Docs increasingly think EMRs will hurt care quality
Physicians' use of mobile devices appears to be on the rise, while confidence that electronic medical records can improve patient care is slightly down, according to the results of a new survey conducted by health practice reference company The Little Blue Book and Sharecare.
Two-thirds of the nearly 1,200 physicians surveyed said EMR integration is a top challenge, according to the report. At the same time, 34 percent said they believe that the quality of patient care will deteriorate due to EMRs, up from 24 percent in 2011. Still, 66 percent said that care either will improve (35 percent) or stay the same (31 percent).
The results are somewhat in line with physician sentiments recorded in a recent survey conducted by EMR vendor Athenahealth. Physician confidence in such technology, according to that survey, dropped from 39 percent in 2011 to 32 percent this year, while 72 percent of physicians called EMRs a "distraction from face-to-face patient interaction."

#####

## [Exercise objective]
Please quote the stretch of the EMR survey article above from "Docs increasingly think" through "same (31 percent).", word for word.

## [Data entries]
#####

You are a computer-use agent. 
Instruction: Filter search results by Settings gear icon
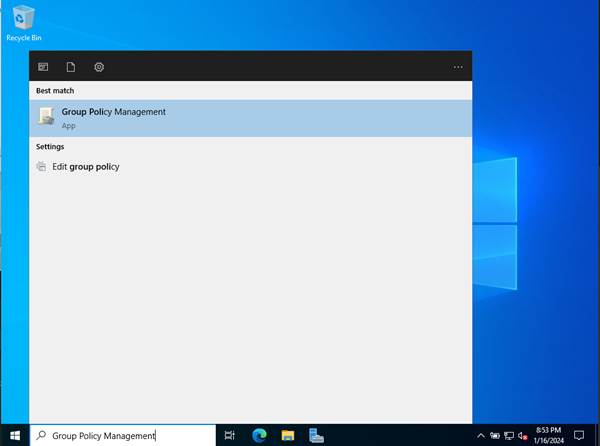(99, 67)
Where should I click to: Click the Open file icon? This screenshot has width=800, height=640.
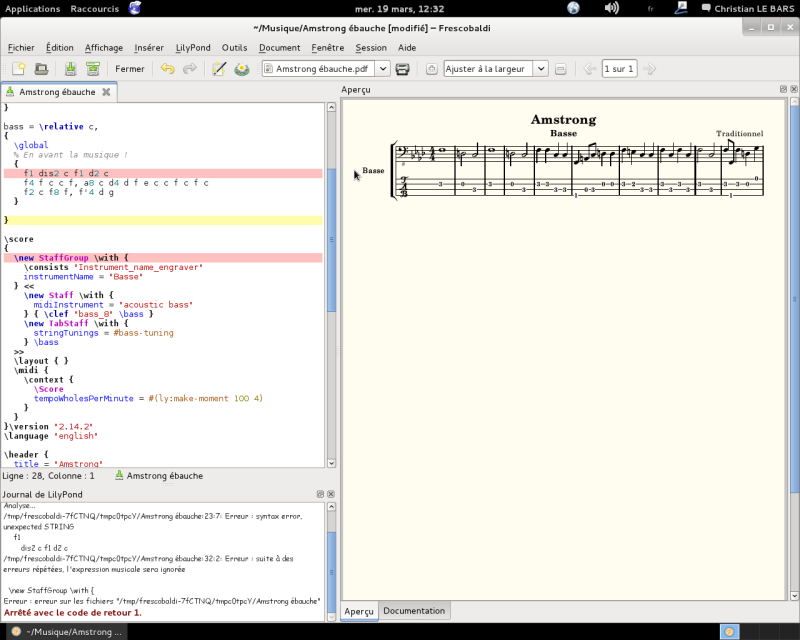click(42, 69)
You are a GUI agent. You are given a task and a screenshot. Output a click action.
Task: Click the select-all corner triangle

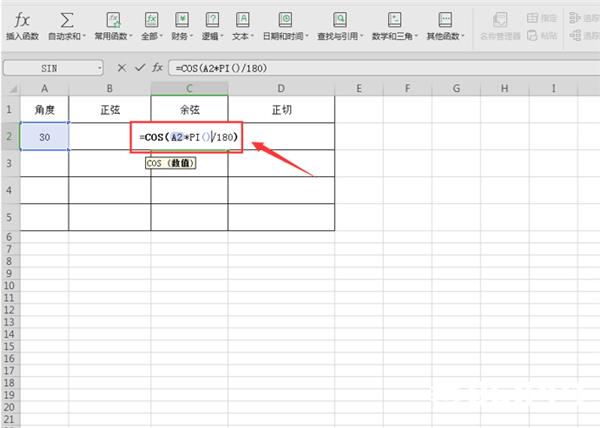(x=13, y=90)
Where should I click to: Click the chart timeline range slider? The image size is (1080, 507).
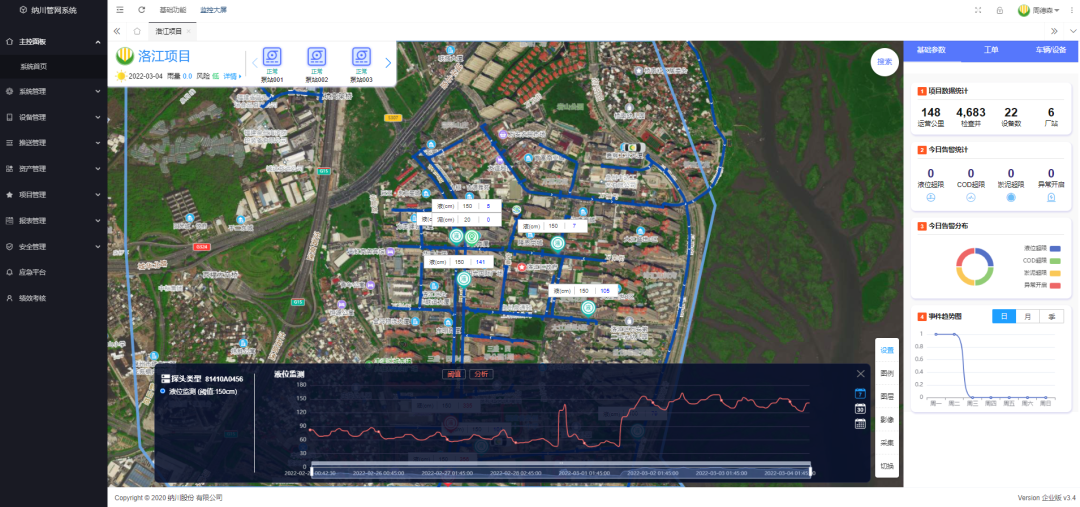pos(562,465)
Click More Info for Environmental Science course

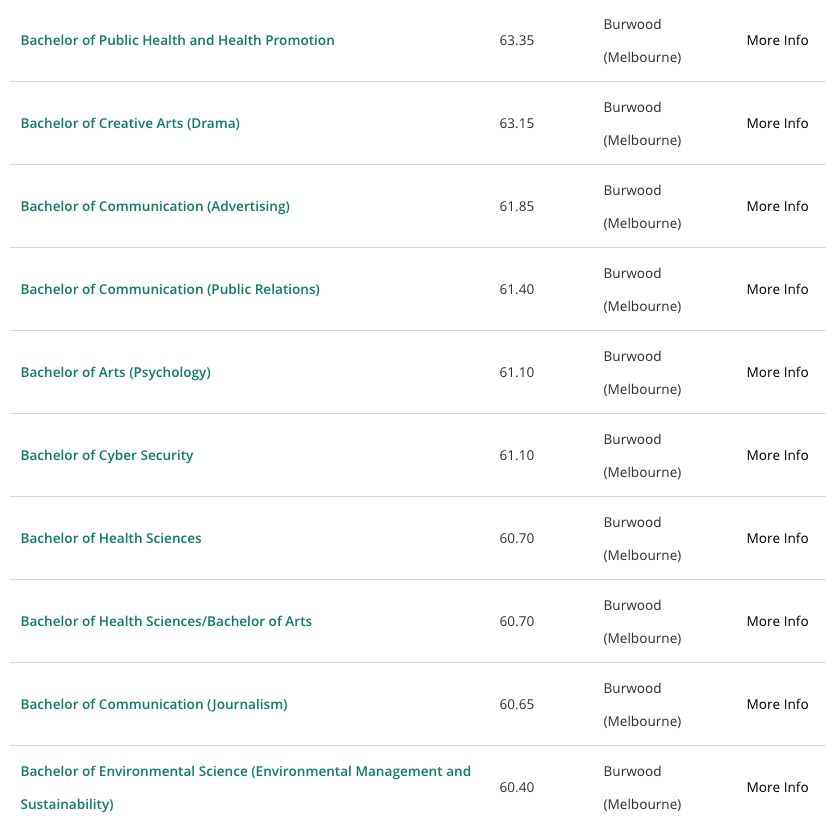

#####

## [Finished task]
Docs increasingly think EMRs will hurt care quality
Physicians' use of mobile devices appears to be on the rise, while confidence that electronic medical records can improve patient care is slightly down, according to the results of a new survey conducted by health practice reference company The Little Blue Book and Sharecare.
Two-thirds of the nearly 1,200 physicians surveyed said EMR integration is a top challenge, according to the report. At the same time, 34 percent said they believe that the quality of patient care will deteriorate due to EMRs, up from 24 percent in 2011. Still, 66 percent said that care either will improve (35 percent) or stay the same (31 percent).